For pro-abortion supporters, first the fetus had no value; it was just a blob of tissue. Now that sonograms show that this “blob of tissue” is a baby, a baby has no value until it can grow old enough to justify its existence to its parents, family, and society. It is utter hubris that some people should know better than others who is worthy to live and who should die. Margaret Sanger, the founder of Planned Parenthood, thought that way; she was a proponent of eugenics.

God is the creator of all life and does not seek our justification for living:

“What sorrow awaits those who argue with their Creator.
Does a clay pot argue with its maker?
Does the clay dispute with the one who shapes it, saying,
‘Stop, you’re doing it wrong!’
Does the pot exclaim,
‘How clumsy can you be?’
How terrible it would be if a newborn baby said to its father,
‘Why was I born?’
or if it said to its mother,
‘Why did you make me this way?'”
– Isaiah 45:9-10 (New Living Translation)

The paper equates embryos and aborted fetuses with murderers. However, someone who has been arrested, charged, prosecuted, and convicted by a jury of their peers of a capital crime and lost his or her life through legal action is not the same as a discarded or experimented-upon embryo or a fetus that has been dismembered, disfigured, and killed during an abortion. The convicted murderer had a choice not to kill. Aborted babies and embryos used in research had no choice – they were victims.

The authors argue that if abortion is legal then killing one’s infant should also be an option. For consistency, that makes sense. If you do not value all life, what difference does it make when you kill the baby? Why shouldn’t parents be allowed to kill their newborns for reasons such as cost or inconvenience? Why stop with newborns? If, after three years, the child doesn’t talk, isn’t potty trained, or has a chronic ear infection, couldn’t parents, family, and society declare the child a burden and be allowed to kill it?

The authors’ conclusion is chilling in its total disregard for human life:

“If criteria such as the costs (social, psychological, economic) for the potential parents are good enough reasons for having an abortion even when the fetus is healthy, if the moral status of the newborn is the same as that of the infant and if neither has any moral value by virtue of being a potential person, then the same reasons which justify abortion should also justify the killing of the potential person when it is at the stage of a newborn.

“Two considerations need to be added.

“First, we do not put forward any claim about the moment at which after-birth abortion would no longer be permissible, and we do not think that in fact more than a few days would be necessary for doctors to detect any abnormality in the child. In cases where the after-birth abortion were requested for nonmedical reasons, we do not suggest any threshold, as it depends on the neurological development of newborns, which is something neurologists and psychologists would be able to assess.

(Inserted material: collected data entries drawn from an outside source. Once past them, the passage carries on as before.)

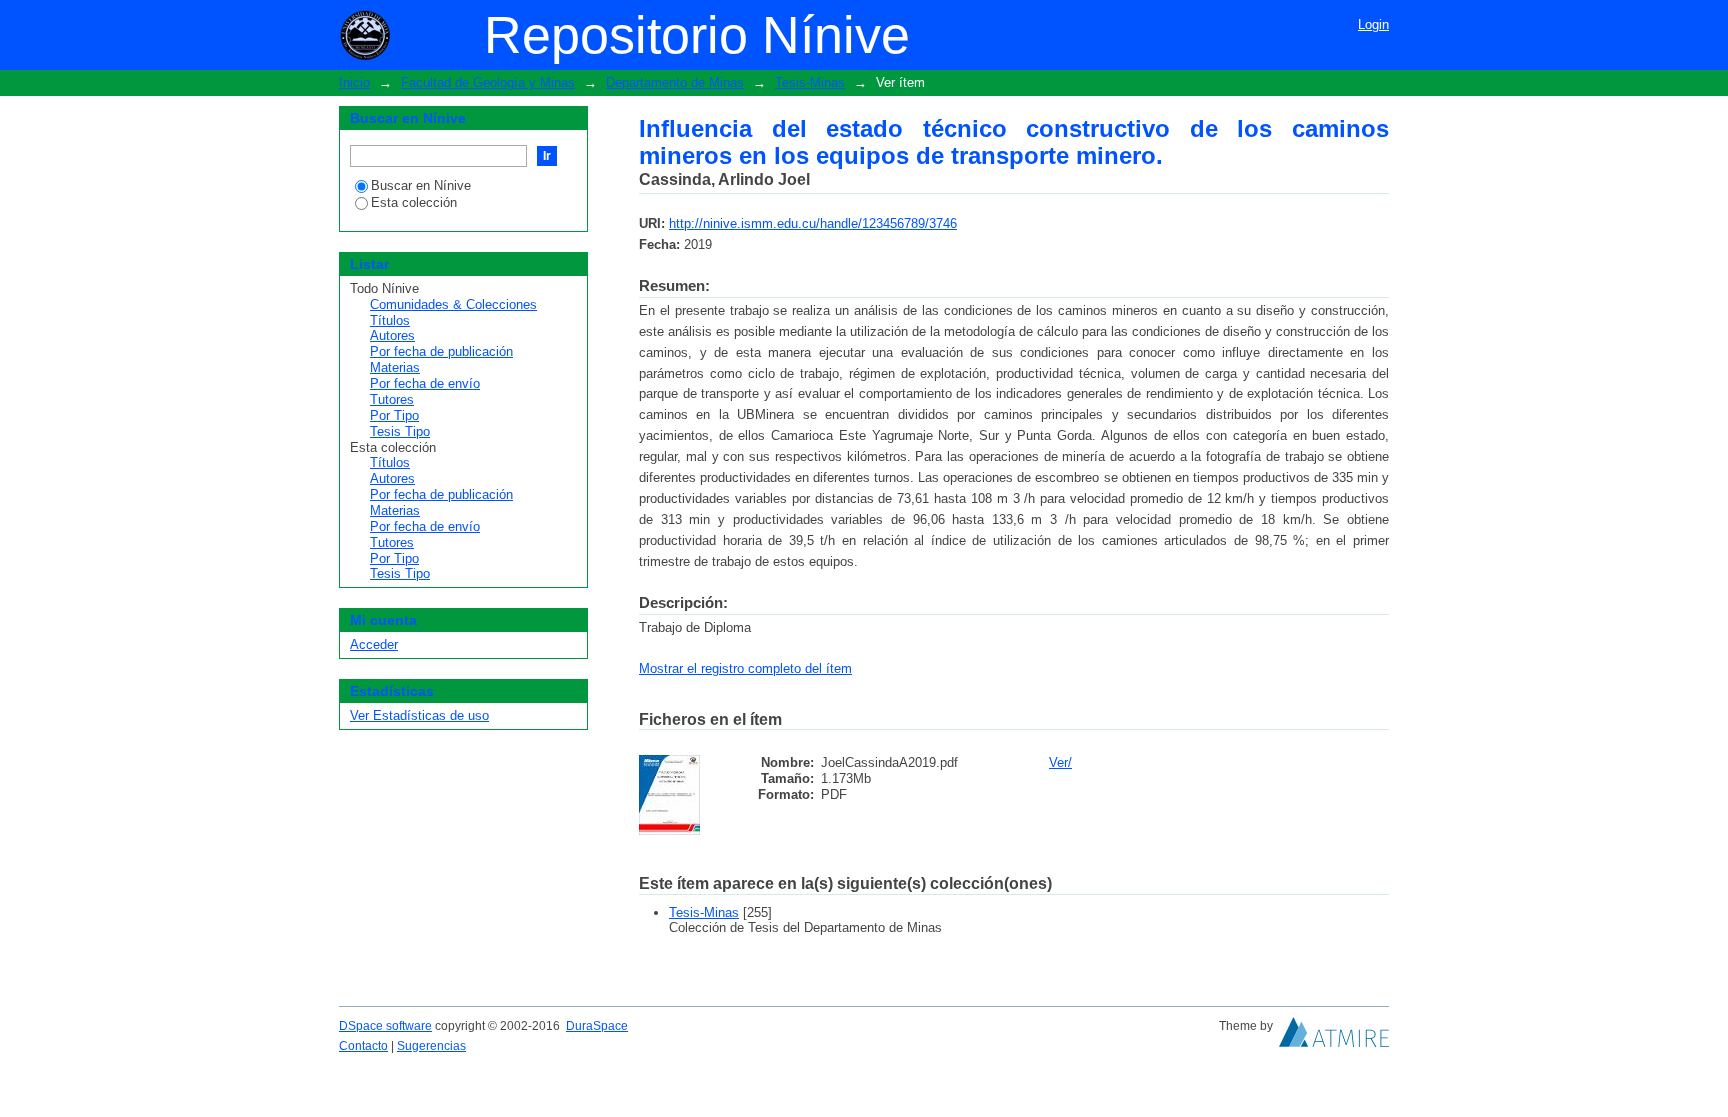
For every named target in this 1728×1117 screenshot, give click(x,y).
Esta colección (414, 202)
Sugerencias (431, 1046)
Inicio (354, 82)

“Second, we do not claim that after-birth abortions are good alternatives to abortion. Abortions at an early stage are the best option, for both psychological and physical reasons. However, if a disease has not been detected during the pregnancy, if something went wrong during the delivery, or if economical, social or psychological circumstances change such that taking care of the offspring becomes an unbearable burden on someone, then people should be given the chance of not being forced to do something they cannot afford.”

Moral relativism provides cover for those who are unwilling to take personal responsibility for their lives and choices.

God regards all life as worthy of protection:

“LORD, you know the hopes of the helpless.
Surely you will hear their cries and comfort them.
You will bring justice to the orphans and the oppressed,
so mere people can no longer terrify them.” Psalm 10: 17-18 (New Living Translation)

Moral relativism makes a case for infanticide. God’s moral absolutes declare the sanctity of all life.